## PROBLEM:
When the line with "Given: Deselect the IDSAT setup entry" turns up below, begin repeating exactly, and carry on through the line with "The height and"; no pictures go into the copy.

[Collected data entries]
:::::

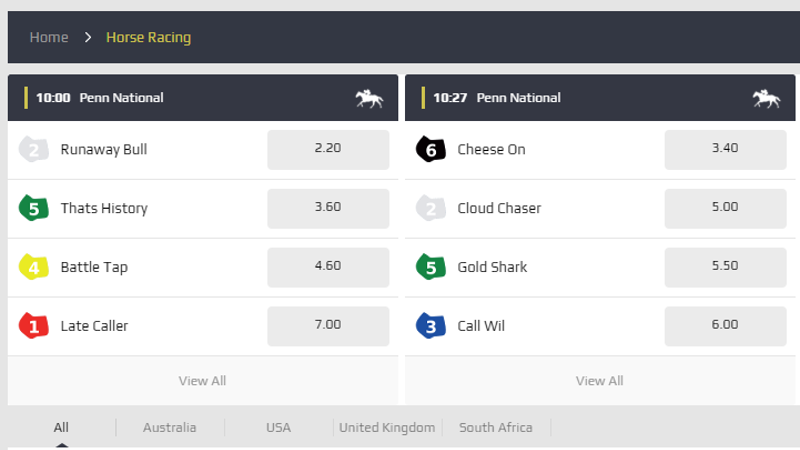The image size is (800, 450).
Task: Open the Horse Racing breadcrumb link
Action: pyautogui.click(x=148, y=37)
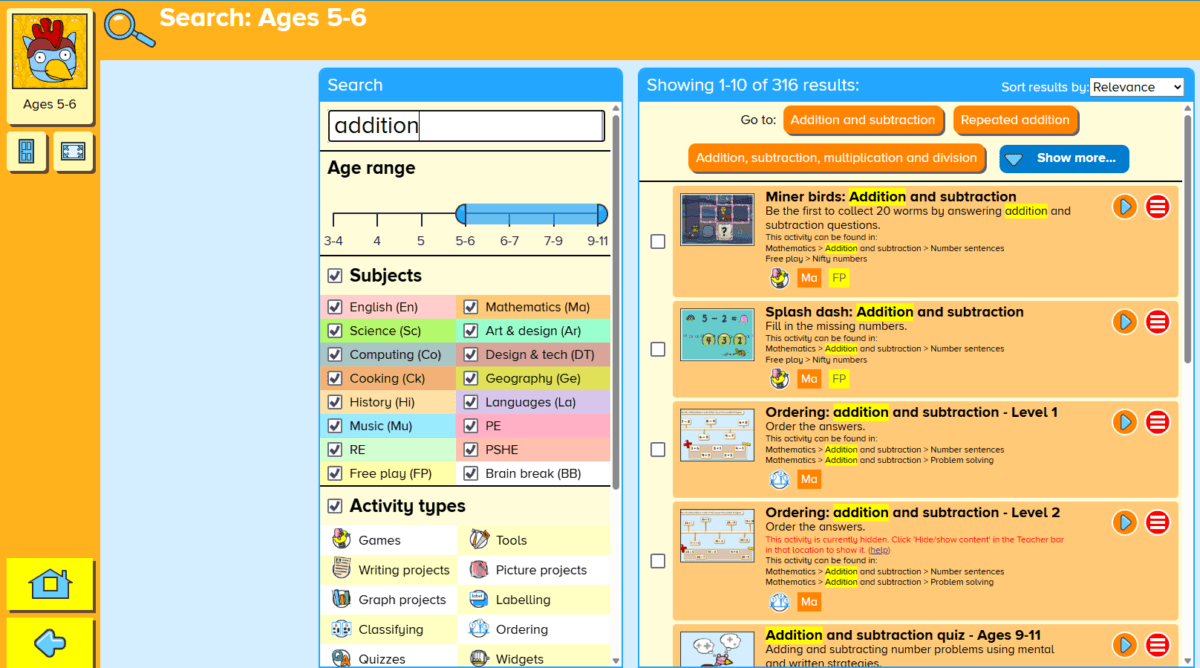Click the Ages 5-6 bird avatar
Screen dimensions: 1200x668
click(x=49, y=50)
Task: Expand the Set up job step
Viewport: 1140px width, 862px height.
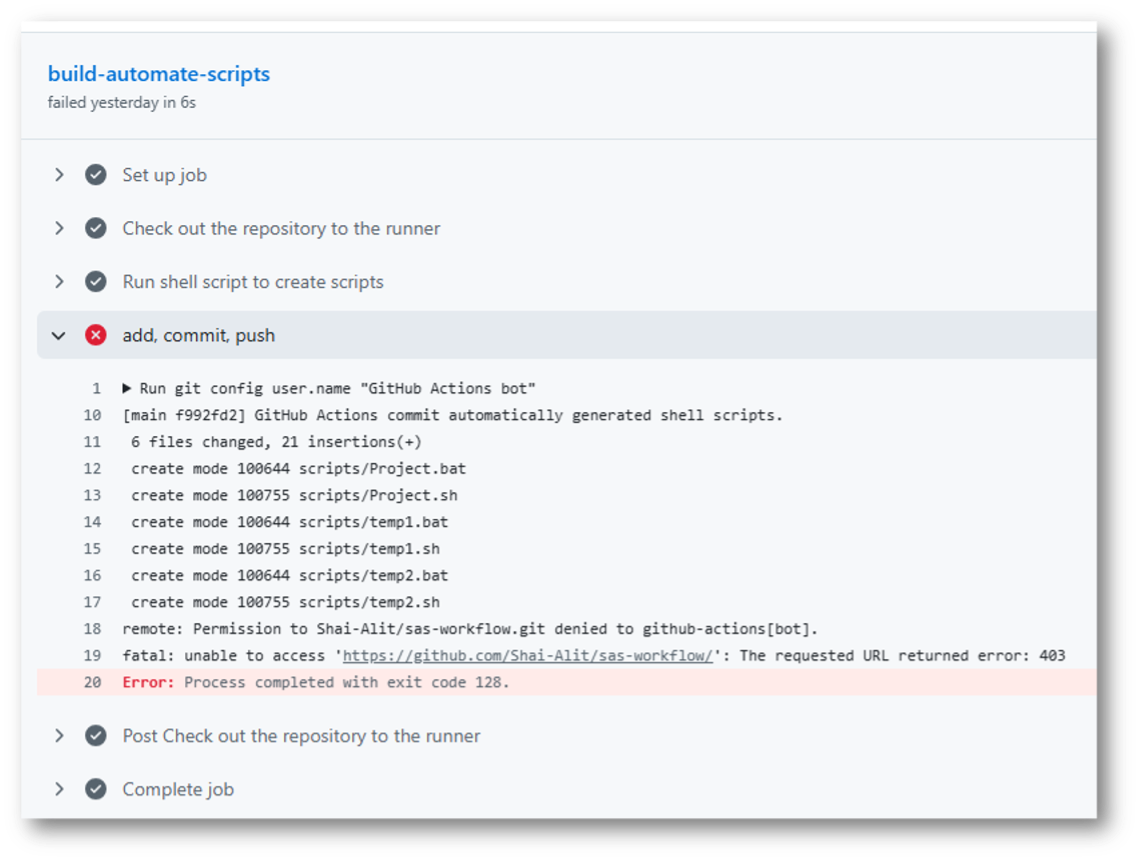Action: click(59, 175)
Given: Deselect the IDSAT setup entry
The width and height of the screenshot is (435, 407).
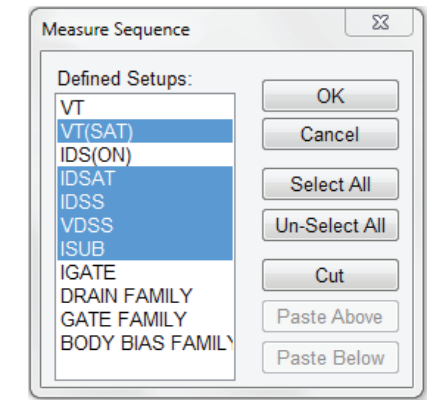Looking at the screenshot, I should pos(145,178).
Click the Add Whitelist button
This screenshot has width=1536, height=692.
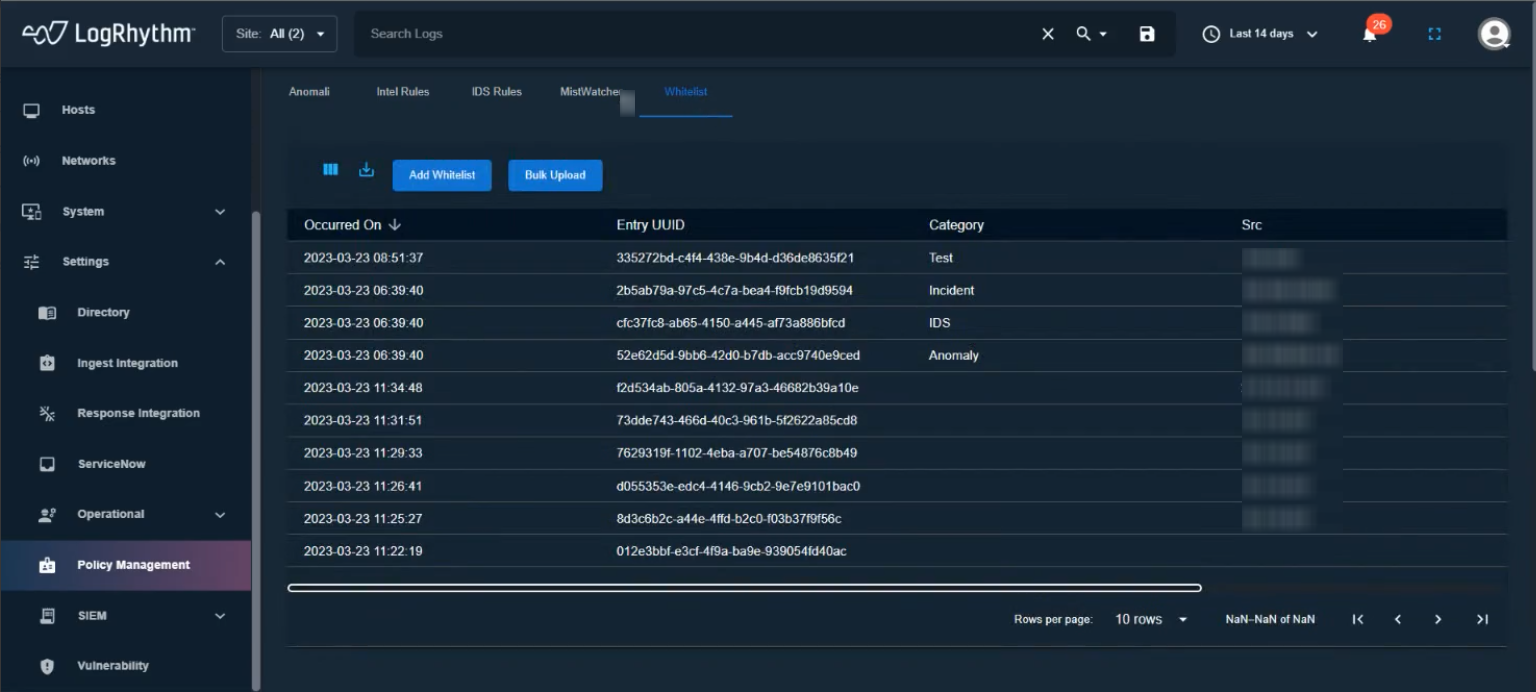click(x=442, y=175)
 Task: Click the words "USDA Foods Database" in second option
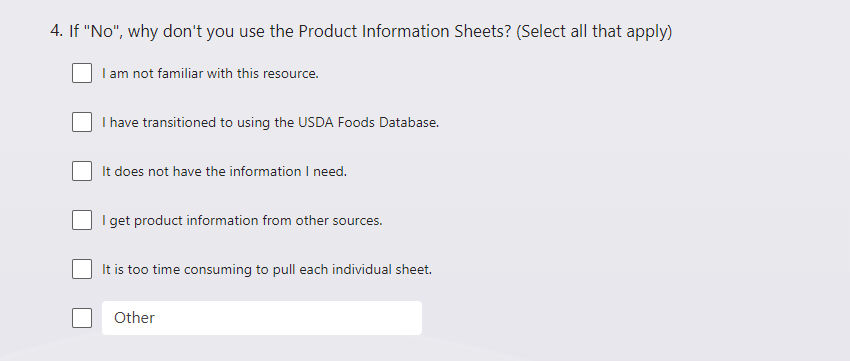369,123
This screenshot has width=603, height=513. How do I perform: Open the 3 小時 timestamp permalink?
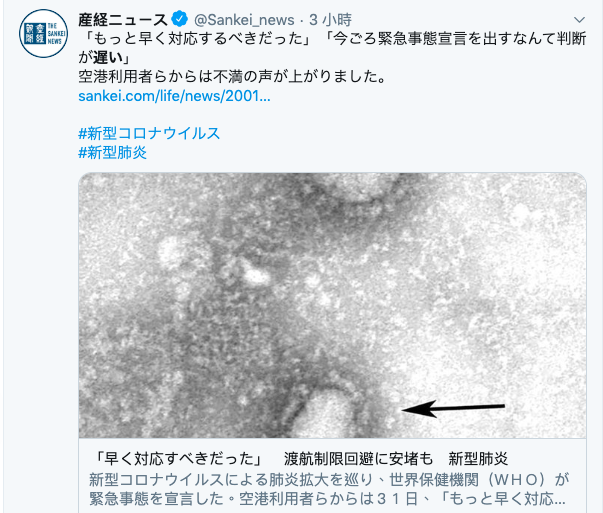(x=330, y=20)
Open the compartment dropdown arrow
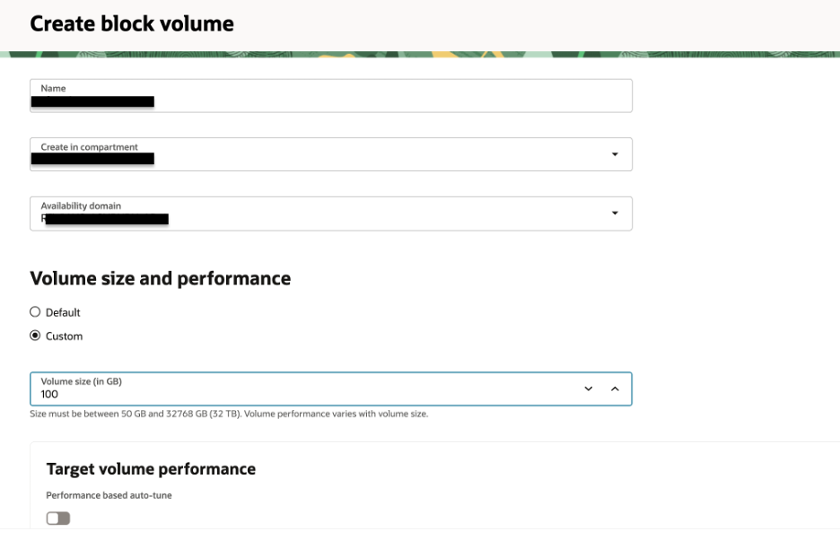 [x=614, y=154]
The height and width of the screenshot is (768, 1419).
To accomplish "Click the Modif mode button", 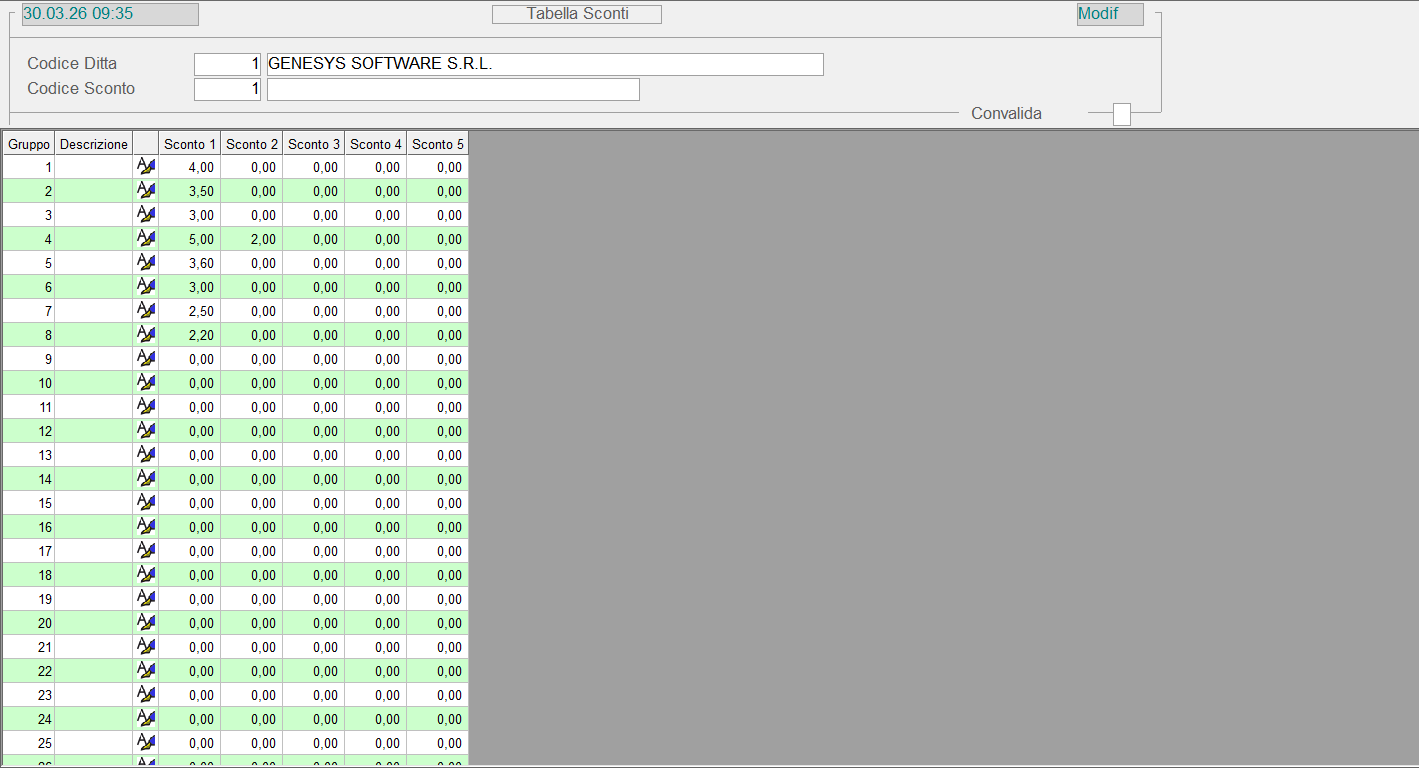I will [x=1109, y=14].
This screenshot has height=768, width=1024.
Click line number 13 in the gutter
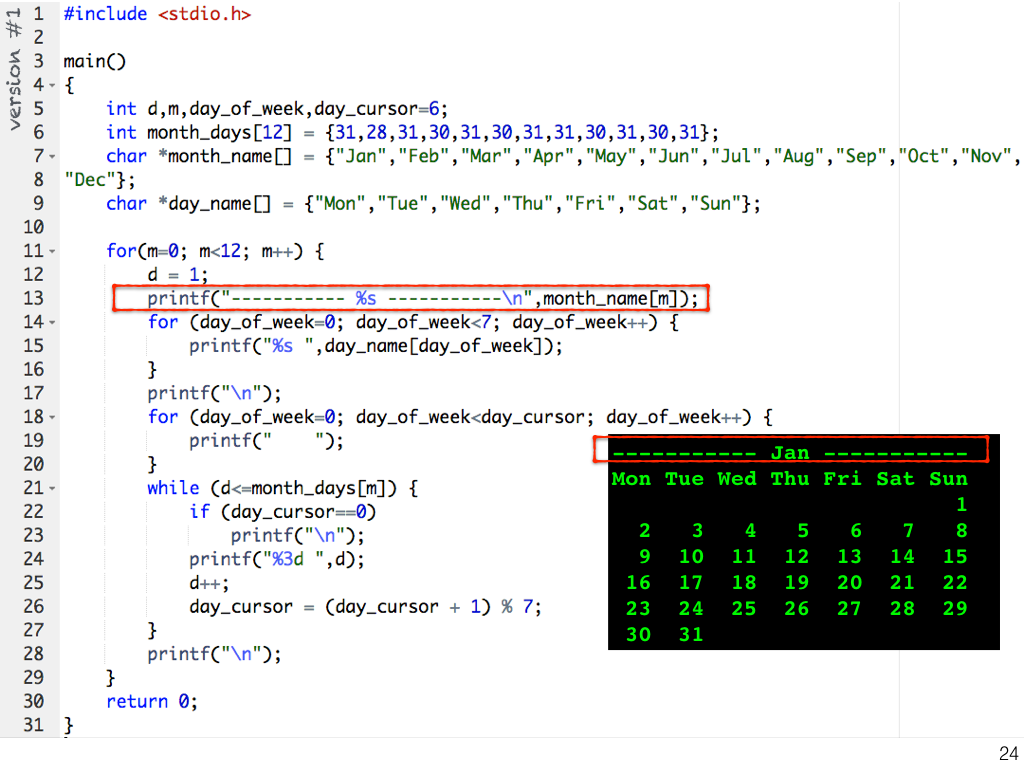click(x=33, y=298)
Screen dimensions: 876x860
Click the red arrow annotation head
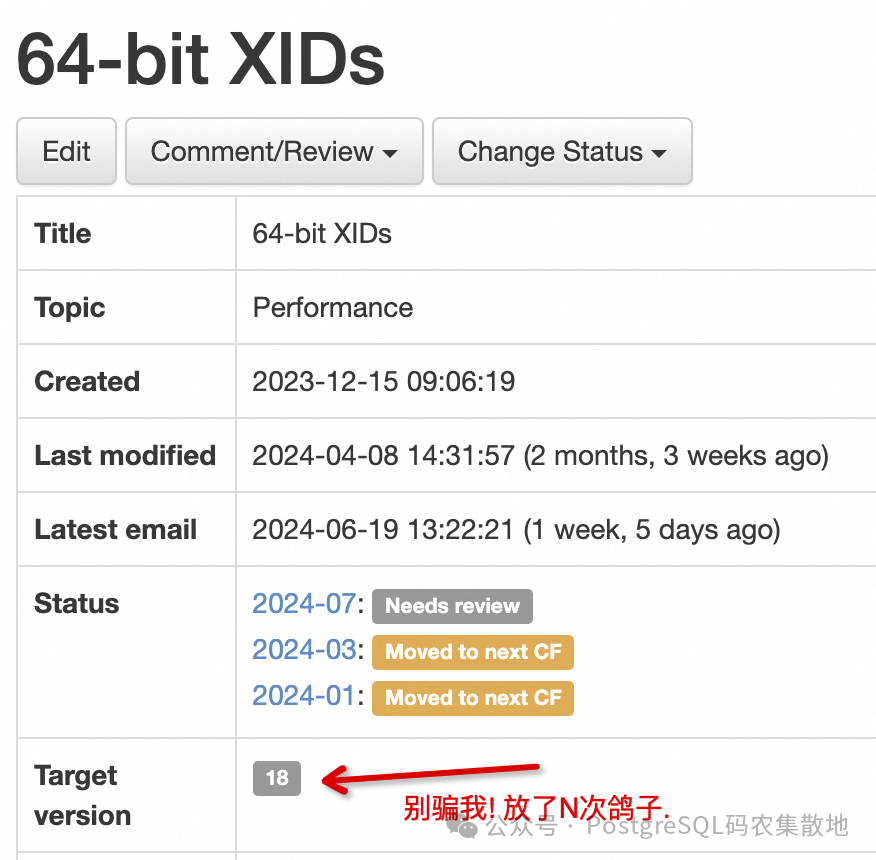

:::::

## THE COMPLETED TASK:
Given: Deselect the IDSAT setup entry
The width and height of the screenshot is (435, 407).
Looking at the screenshot, I should pos(145,178).
Click the Add Whitelist button
This screenshot has width=1536, height=692.
click(x=442, y=175)
 Task: Click the words "USDA Foods Database" in second option
369,123
This screenshot has width=603, height=513. How do I perform: Open the 3 小時 timestamp permalink?
(x=330, y=20)
Open the compartment dropdown arrow
 [x=614, y=154]
The height and width of the screenshot is (768, 1419).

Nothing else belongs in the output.